Schlechter Tag für Kirchturmdenker

Gibt es einen falschen Zeitpunkt, das Richtige zu tun? Die endlich entflammte Debatte um eine Fusion der Schulträgerschaft beim Landkreis legt bei der CDU seltsame Rückzugslinien frei. Wann denn sonst, wenn nicht vor den millionenschweren Schulinvestitionen in Hameln und Bad Pyrmont, muss diese Weiche gestellt werden? Sollen die Städte die Verantwortung etwa abtreten, nachdem sie gerade Millionen in ihre Schulen gepumpt haben? Nicht auszudenken, welches Delikt die strafrechtsorientierte Terminologie der CDU für eine solche Reihenfolge parat hätte, wenn schon das rechtzeitige Angebot zur finanziellen Entlastung als „Erpressung“ gewertet wird.

veröffentlicht am 18.12.2013 um 06:00 Uhr
aktualisiert am 25.10.2016 um 09:25 Uhr

Frank Werner

Autor:

Frank Werner

Kritikwürdig an der Debatte ist allenfalls, dass sie nicht schon früher geführt wurde. Es ist allerhöchste Zeit, die Verteilungskämpfe zu beenden. Je kleiner die Zahl der Schüler, desto sinnloser und teurer ist die Konkurrenz der Standorte.

Die Mehrheitsgruppe gab gestern ein ermutigendes Beispiel, wie Kirchturmdenker zu zähmen sind. Die spannende Frage ist jedoch, wie salonfähig die Überwindung der Kleinteiligkeit in den Bürgermeister-Wahlkämpfen in Hameln und Bad Pyrmont sein wird. Die Zusammenführung der Schulträgerschaft ist kein Anschlag auf die Selbstverwaltung der Städte, sie sichert vielmehr deren finanzielle Handlungsfähigkeit. Daraus ließe sich auch im Kampf um die Rathäuser ein Argument machen.

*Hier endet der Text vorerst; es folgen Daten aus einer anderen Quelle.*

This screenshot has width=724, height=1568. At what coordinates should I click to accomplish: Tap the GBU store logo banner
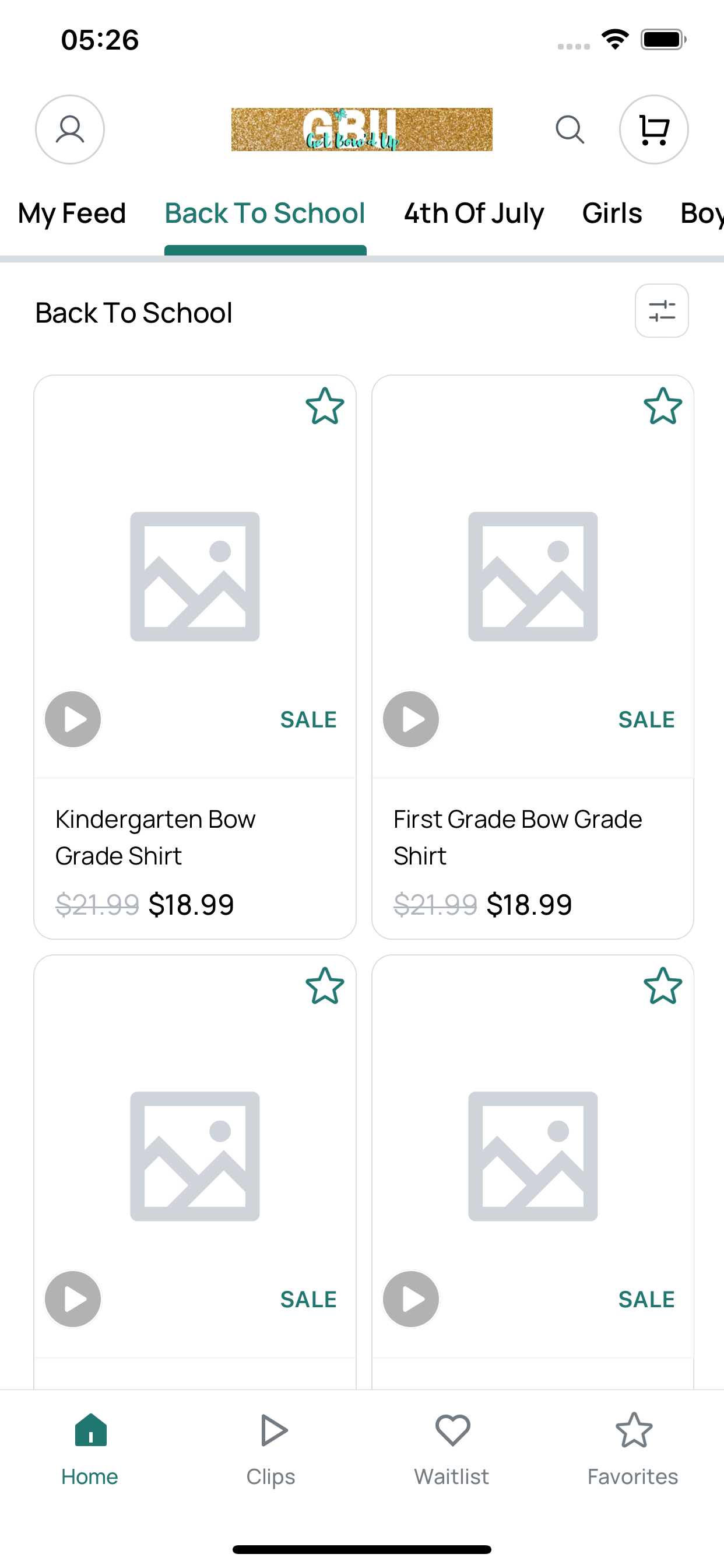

Tjark Bartels ist zuzutrauen, dass der große Wurf sogar gelingt. Für gewöhnlich werden einem neuen Landrat 100 Tage gewährt, bevor ein Urteil erlaubt ist. Eine Vorschau sei an dieser Stelle gestattet. Schulpolitisch ist Bartels imposant aus den Startblöcken gekommen.